Despite its importance, many industries - including banking, telecom and health insurance organizations - find tracking customer journeys challenging. This is in part down to the vast amounts of data produced by millions of customers completing multiple actions. Harnessing this asset correctly unlocks its value and can put you ahead of your competitors.
How to analyze the customer journey
Keeping up with the evolving marketing funnel means considering all of the variables in the digital marketing space. That means analyzing data across multiple devices, channels and platforms to offer a seamless UX to your customers. While all of this may appear overwhelming, it can be easily broken down by keeping best practice principles in mind.
1. Collect relevant data
Every touchpoint in your marketing funnel represents an opportunity to collect a new dataset, so it’s vital you set up a process for this. Start out by ensuring you’re gathering information on the basics, like the channel type, device being used and geographical location of your customer. Go further to obtain even more useful insights, such as the time it takes to navigate the funnel and which interactions result in the most conversions.
2. Implement customer feedback
Finding out what customers think doesn’t have to be done entirely through data collection. Asking for direct feedback remains an essential part of modern day marketing and shouldn’t be overlooked. Implement solutions to the problems users say they have with your UX and build on the positive interactions they’ve had at certain touchpoints to ensure your journey is optimized to suit their needs.
3. Segment your audience
While it would be nice to think we can create a perfect universal customer journey, this simply isn’t true. The UX will be different for each person coming to your channels, with gender, generation and location among the most common factors affecting the way they interact with your business. That makes customer segmentation a key part of your marketing plan, so you can use this information to tailor the options to address the pain points of differing groups.
4. Analyze your touchpoints
With so many touchpoints available it only makes sense that some perform better than others. This will depend on a number of factors, including your aforementioned audience segment, as some groups will simply gravitate towards certain channels over others. Conducting a proper analysis of each of these touchpoints will show which ones perform well and where customers are leaving the funnel. Sometimes, weak points can be overcome, but there are other occasions when it’s worth refocusing your efforts elsewhere to get a better return on investment (ROI).
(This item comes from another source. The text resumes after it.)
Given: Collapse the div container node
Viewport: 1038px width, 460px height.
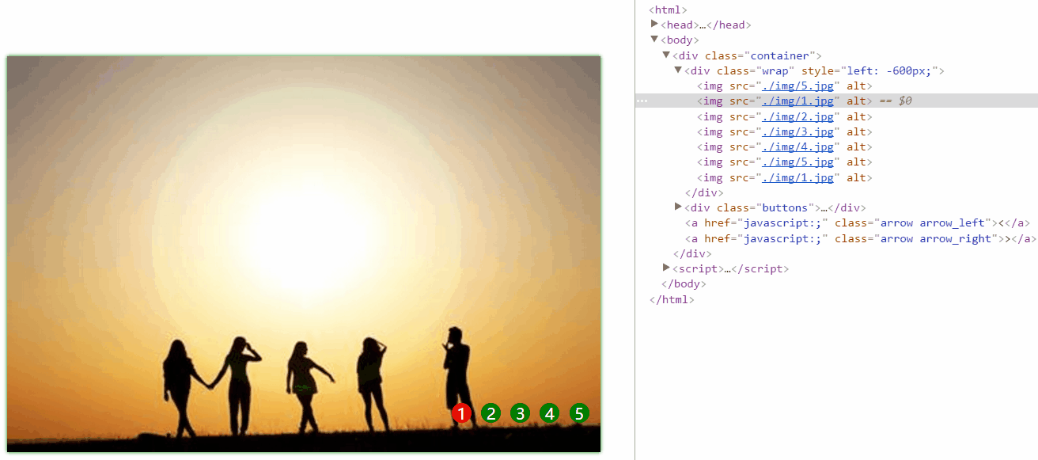Looking at the screenshot, I should point(666,55).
5. Remove unnecessary touchpoints
Eliminating a touchpoint that isn’t working for you may seem drastic, but it can help streamline the UX. It can cut down on customer frustration and reduce interaction cost, making it a win-win scenario. After all, an efficient funnel is beneficial to both your business and your clients, so don’t feel beholden to a method of interaction that no longer serves its purpose.
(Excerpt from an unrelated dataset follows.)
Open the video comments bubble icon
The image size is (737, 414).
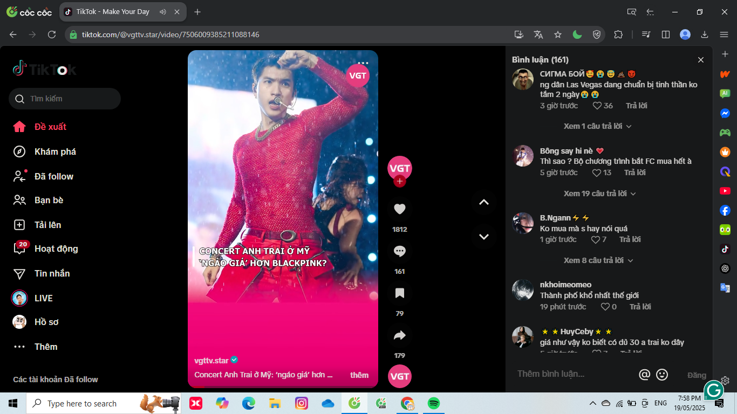click(399, 251)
6. Identify moments of truth
Even though the customer journey is a sum of all its interactions, not all touchpoints have the same value. It’s important to remove friction at every stage, but there will be points in the journey that are more critical than others. These moments of truth can see users take divergent paths and may even pivot on a certain amount of emotion, so getting them right for each persona is vital for the entire success of the UX.
7. Test your UX
The goal of conducting customer journey analysis is to gather valuable and actionable insights. You’ll only know if this has worked by testing your UX. Fortunately, modern marketing tools make it simple to do so. Small tweaks can make a huge difference to conversions, so test copy with varying imagery, alternative calls to action (CTAs) or adjusted headlines to see how each segment reacts.
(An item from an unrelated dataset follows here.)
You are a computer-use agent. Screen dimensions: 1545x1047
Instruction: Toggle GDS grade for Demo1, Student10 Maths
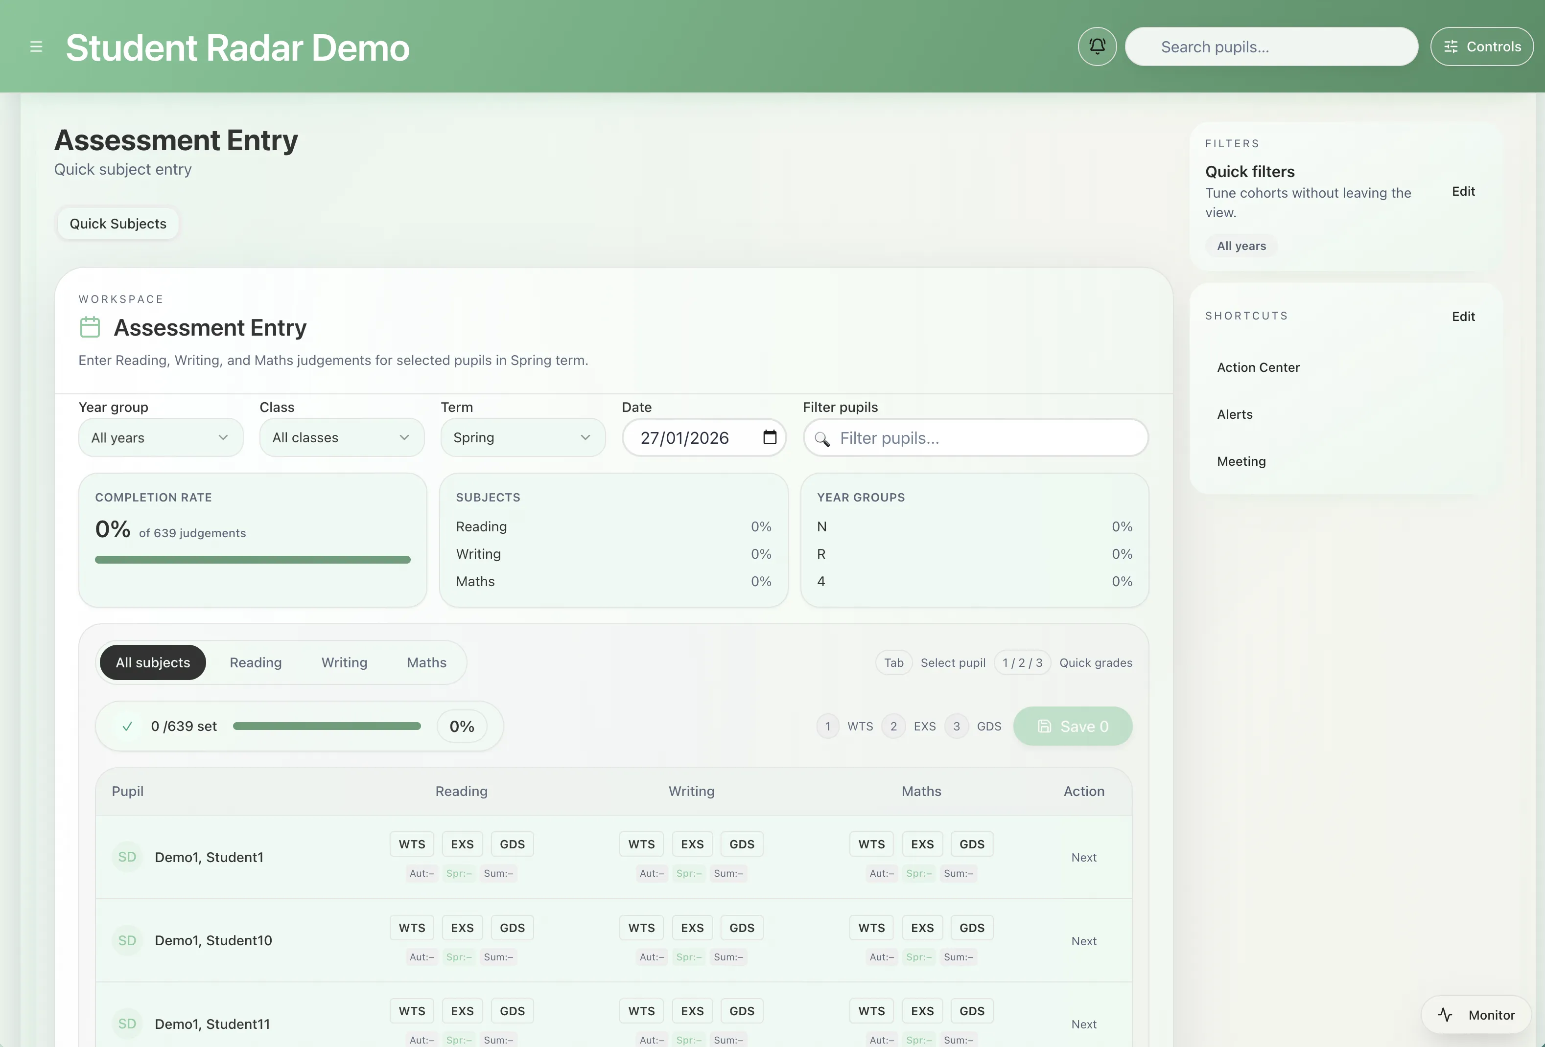coord(971,927)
Mapping the customer journey
The next step after conducting a full analysis is mapping the customer journey, which means creating a visual representation of how users move across your business’ touchpoints. It usually consists of five stages:
Customer journey mapping is vital to accelerate the sales cycle, ensuring potential purchasers don’t drop off unnecessarily along the way. That means providing relevant information at the right time and minimizing the clutter to ensure nothing detracts from making a buying decision. Your map will help you to visualize the options and interactions available to your customer at every stage.